Le Journal du Dimanche, 20/5/90:

Inquiète, la Corse frappée par la psychose Tchernobyl

Envoyé spécial: François Mattei

En Corse, « la contamination a été importante », affirme le docteur Fauconnier, « les doses admissibles ont été largement dépassées ». Quatre ans après Tchernoby!, ce médecin généraliste fixé à Costa, en Balagne (Haute-Corse), dresse un constat en forme de réquisitoire sur les effets des retombées radioactives de la catastrophe dans l'île de Beauté un dossier qui commence à faire bouillir la Corse.

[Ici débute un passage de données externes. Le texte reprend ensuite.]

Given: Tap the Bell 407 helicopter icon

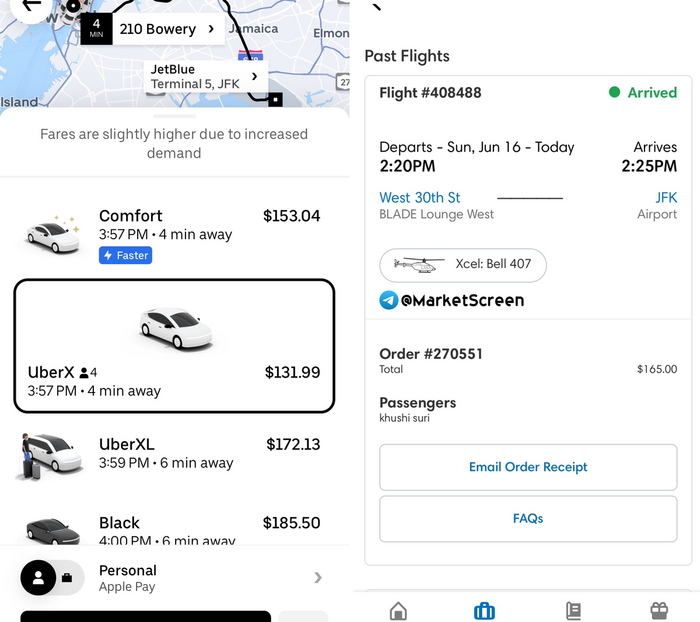Looking at the screenshot, I should tap(418, 265).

« On a observé six cas d'hypothyroïdie néonatale en Corse en six ans, de 1980 à 1985, pour 2.800 naissances par an. Soit un cas par an pour 2.800 naissances. La moyenne nationale serait de un pour 4.000. En 1986, on observe cinq cas dont quatre entre le 15 mai et le 15 octobre. Soit quatre en cinq mois: cela représente un cas pour 290 naissances, près de dix fois plus que le taux habituel. Bien que l'échantillon soit réduit, il est statistiquement significatif. »

Sur la clientèle de Haute-Corse, soit sur 5.501 dossiers médicaux, les patients consultant des médecins pour un problème thyroïdien sont passés brutalement de 7,60% en 1983, 1984 et 1985, à 20% en 1987. Soit une augmentation de 100 % après Tchernobyl... Parmi les cas repertoriés, une augmentation certaine des cancers. »

Et le docteur Fauconnier de s'étonner, lors d'une communication au colloque nucléaire « Santé Sécurité » de Montauban, en janvier 1988, « que l'observatoire régional de la Santé n'ait rien remarqué de tout cela, car chaque patient a dû se déplacer sur le continent pour y subir une scintigraphie, et ces déplacements sont subordonnés a une prise en charge de la Sécurité sociale. »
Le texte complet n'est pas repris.